Exactly the lines from the one containing "Given: Expand disk 13 file system 未知 arrow" through the end of the entries, both ends included, are to be output.
Segment Start: EXERCISE DATA
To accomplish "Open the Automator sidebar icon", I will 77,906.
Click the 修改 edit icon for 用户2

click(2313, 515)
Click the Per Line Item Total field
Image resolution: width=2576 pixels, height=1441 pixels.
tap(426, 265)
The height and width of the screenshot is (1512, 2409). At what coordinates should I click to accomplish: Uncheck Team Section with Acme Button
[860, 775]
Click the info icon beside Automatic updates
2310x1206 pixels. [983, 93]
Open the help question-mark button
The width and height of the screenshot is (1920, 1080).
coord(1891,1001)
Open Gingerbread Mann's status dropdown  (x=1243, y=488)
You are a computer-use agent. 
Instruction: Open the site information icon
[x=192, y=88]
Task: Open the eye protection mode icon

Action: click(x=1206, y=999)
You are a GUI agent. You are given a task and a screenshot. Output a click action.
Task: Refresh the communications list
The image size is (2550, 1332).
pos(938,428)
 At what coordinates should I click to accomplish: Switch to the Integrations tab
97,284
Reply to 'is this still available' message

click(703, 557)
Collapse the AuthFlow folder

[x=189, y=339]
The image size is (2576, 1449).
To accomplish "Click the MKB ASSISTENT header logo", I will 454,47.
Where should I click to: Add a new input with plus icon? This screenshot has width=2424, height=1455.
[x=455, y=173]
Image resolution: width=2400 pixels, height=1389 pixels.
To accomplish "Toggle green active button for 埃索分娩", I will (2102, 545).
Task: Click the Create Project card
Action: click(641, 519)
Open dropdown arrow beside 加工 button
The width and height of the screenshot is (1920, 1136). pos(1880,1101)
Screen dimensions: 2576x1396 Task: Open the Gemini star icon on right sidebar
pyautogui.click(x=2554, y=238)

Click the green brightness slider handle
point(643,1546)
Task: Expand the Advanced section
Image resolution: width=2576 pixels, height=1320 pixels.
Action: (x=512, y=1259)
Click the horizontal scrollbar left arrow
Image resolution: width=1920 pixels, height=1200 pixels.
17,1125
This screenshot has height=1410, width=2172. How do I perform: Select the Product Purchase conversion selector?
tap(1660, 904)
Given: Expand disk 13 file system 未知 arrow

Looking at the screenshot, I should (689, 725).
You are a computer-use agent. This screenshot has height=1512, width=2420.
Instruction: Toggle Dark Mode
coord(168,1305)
Segment End: EXERCISE DATA
== ANSWER TO THIS EXERCISE ==
Given: Expand disk 13 file system 未知 arrow

Looking at the screenshot, I should (689, 725).
You are a computer-use agent. This screenshot has height=1512, width=2420.
Instruction: Toggle Dark Mode
coord(168,1305)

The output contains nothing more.